Толстой импонировал власти не тем, что на нем сосредоточивалась народная любовь, или, во всяком случае, не одним этим. Во всей его фигуре в наиболее кроткие времена было что-то такое, что внушало самым бесцеремонным людям уважение, смешанное с робостью. Так князь Андрей Болконский умел осаживать «бурбонов», не говоря резкостей, как в беседе с Аракчеевым, или даже не произнося ни одного слова вообще, как при встрече с Бергом на смоленском пожарище.
«— Вы чего просите? — спросил Аракчеев.
— Я ничего не... прошу, Ваше Сиятельство, — тихо проговорил князь Андрей.
Глаза Аракчеева обратились на него.
Садитесь, — сказал Аракчеев. — Князь Болконский?
Я ничего не прошу...»
Не в этом ли часть секрета? На всем облике Толстого читалась холодная, равнодушная надпись: не подкупите. Не о деньгах, конечно, тут идет речь, — ими не купишь очень многих...
Политическая заслуга Л. Н. Толстого не замыкается в пределах России: он во всем мире поднял до небывалой высоты достоинство писательского звания. Другой писатель — граф Вилье де Лиль-Адам — говорил, что в наши дни единственная подлинная слава — это слава литературная. Благодаря примеру Толстого мысль Вилье перестала казаться смешным преувеличением. Нет такого писателя, большого или малого, который при воспоминании об авторе «Хаджи-Мурата» не испытывал бы чувства профессиональной гордости. История может назвать еще нескольких людей, которые единственно силой пера заняли в мире при жизни положение, сходное с положением Толстого: Вольтер, Гёте... других, кажется, пет. Но в смысле независимости и собственного достоинства им до Льва Николаевича бесконечно далеко.
Вольтер, царь мысли XVIII века, в буквальном смысле слова пресмыкался перед сильными мира, засыпал их в письмах лестью поразительной, непонятной грубости. Он уверял Екатерину, что она ученее всей Академии наук вместе взятой, клялся, что при взгляде на ее портрет глаза его наполняются удивлением, а сердце восторгом, говорил, что его мечта — быть похороненным в каком-нибудь уголке Петербурга, откуда он мог бы смотреть, как она ходит под сенью триумфальных арок, увенчанная лаврами и оливковыми ветвями{150}. При этом в конце письма он редко забывал попросить ее о каком-либо одолжении для себя или для своих приятелей. Он млел от восторга, слушая французские вирши Фридриха, над которыми хохотал в своей компании; получал от их автора жалованье и с полной готовностью присутствовал при сожжении одной из самых блестящих своих сатир в камине просвещенного короля; за глаза называл Фридриха не иначе, как Люком, — по имени своей сварливой обезьяны, а в глаза и в своих великолепных, бесстыдных письмах величал его Северным Соломоном... В сущности, Вольтер даже не подличал в письмах подобного рода: веселые нравы веселого пира перед чумой — XVIII века — вполне допускали этот ныне выводящийся литературный жанр.

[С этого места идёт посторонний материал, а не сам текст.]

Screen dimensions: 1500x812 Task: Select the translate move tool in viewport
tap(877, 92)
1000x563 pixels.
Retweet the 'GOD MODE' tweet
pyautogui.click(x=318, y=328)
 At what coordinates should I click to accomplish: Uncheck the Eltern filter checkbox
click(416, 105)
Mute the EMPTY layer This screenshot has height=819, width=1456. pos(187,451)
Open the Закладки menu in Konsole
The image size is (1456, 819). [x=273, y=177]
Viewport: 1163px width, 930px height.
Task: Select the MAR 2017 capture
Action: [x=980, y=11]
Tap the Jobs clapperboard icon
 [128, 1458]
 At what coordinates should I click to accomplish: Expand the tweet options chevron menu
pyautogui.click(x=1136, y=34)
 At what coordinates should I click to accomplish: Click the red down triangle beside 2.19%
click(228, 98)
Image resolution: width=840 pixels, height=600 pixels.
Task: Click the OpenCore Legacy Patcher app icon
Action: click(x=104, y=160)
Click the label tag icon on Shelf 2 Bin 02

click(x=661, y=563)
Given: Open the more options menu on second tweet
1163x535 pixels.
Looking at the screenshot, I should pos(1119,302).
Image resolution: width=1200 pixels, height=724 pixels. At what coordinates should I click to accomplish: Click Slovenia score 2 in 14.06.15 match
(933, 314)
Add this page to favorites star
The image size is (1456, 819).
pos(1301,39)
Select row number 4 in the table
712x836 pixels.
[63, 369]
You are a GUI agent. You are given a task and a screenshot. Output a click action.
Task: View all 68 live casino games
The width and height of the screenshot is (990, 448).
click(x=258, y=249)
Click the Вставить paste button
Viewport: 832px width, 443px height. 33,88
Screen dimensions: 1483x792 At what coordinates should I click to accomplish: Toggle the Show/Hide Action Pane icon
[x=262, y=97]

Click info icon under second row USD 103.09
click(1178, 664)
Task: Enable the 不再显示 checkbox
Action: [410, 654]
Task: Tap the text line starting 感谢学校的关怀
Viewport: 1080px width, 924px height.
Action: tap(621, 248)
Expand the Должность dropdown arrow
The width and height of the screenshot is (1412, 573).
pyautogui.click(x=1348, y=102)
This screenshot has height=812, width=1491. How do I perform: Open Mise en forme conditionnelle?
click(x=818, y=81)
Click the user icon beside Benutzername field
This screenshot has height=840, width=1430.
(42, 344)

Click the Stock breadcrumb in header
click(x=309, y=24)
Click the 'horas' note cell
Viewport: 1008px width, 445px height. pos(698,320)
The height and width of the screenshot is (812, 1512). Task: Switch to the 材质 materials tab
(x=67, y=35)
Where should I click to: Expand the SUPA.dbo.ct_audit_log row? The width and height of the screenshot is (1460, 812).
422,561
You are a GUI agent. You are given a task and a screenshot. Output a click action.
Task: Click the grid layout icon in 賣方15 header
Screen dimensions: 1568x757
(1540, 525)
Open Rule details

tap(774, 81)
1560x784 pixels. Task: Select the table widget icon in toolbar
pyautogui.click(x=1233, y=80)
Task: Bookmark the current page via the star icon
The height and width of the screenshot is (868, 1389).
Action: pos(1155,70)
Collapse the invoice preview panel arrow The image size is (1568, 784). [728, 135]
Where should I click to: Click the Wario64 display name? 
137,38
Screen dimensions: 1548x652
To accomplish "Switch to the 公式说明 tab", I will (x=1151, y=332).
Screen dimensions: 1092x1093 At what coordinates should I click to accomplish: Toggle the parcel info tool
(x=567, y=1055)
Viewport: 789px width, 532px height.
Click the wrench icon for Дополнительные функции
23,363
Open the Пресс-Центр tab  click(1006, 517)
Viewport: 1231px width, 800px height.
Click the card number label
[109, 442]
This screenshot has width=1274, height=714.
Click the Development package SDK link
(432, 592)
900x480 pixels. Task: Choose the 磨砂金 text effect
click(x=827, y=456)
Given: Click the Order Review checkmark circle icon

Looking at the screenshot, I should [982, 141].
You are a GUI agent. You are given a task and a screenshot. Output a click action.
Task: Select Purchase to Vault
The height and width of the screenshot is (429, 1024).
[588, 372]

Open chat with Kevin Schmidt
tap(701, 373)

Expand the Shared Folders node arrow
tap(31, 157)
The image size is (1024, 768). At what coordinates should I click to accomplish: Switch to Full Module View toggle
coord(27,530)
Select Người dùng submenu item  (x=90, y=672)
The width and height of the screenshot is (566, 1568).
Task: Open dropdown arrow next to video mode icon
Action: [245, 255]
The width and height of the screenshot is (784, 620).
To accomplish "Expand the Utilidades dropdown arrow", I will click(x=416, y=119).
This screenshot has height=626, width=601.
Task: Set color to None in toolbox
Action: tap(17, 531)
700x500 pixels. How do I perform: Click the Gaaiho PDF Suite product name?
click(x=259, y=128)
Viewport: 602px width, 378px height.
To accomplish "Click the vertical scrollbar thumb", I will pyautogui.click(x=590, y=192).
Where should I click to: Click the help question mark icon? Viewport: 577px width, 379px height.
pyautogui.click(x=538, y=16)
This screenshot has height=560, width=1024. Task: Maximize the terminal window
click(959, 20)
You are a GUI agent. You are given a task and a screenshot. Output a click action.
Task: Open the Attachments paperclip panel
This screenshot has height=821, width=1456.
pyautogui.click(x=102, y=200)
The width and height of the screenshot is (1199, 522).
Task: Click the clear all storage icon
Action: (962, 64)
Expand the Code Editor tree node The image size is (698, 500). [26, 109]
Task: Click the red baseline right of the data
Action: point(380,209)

Гёте не таков. Ему бы в голову не пришло грубо до наглости льстить сильным мира в глаза, издеваясь над ними за глаза. Но он любил атрибуты их величия наследственной любовью, всеми инстинктами старинного немецкого бюргера. Получив от Карла Августа звание тайного советника, Гёте искренно до наивности чувствовал себя «как во сне» — «so wie im Traum». Он очень приятно коротал вечера в замке своего покровителя, но в 1806 году с полной готовностью проводил в этот замок авангард наполеоновской армии, огорчаясь во французском нашествии главным образом тем, что поставленные в его дом солдаты причинили ему много беспокойств и на две тысячи талеров расхода. Он прекрасно ладил с Карлом Августом, но так же хорошо поладил с Наполеоном; поладил бы, вероятно, и с Лафайетом, хотя революционеров недолюбливал:
Alle Freiheitsapostel, sie waren mir immer zuwider,
Willkür suchte doch nur jeder am Ende für sich.{151}
Гёте нужен был для спокойствия комфорт, а для комфорта сильные мира, и, чтобы угодить последним, он, применяясь к обстоятельствам, очень охотно писал пьесы вроде «Der Burgergeneral»{152}, высмеивающие Великую революцию, значение идей которой он один из первых прекрасно понял и оценил.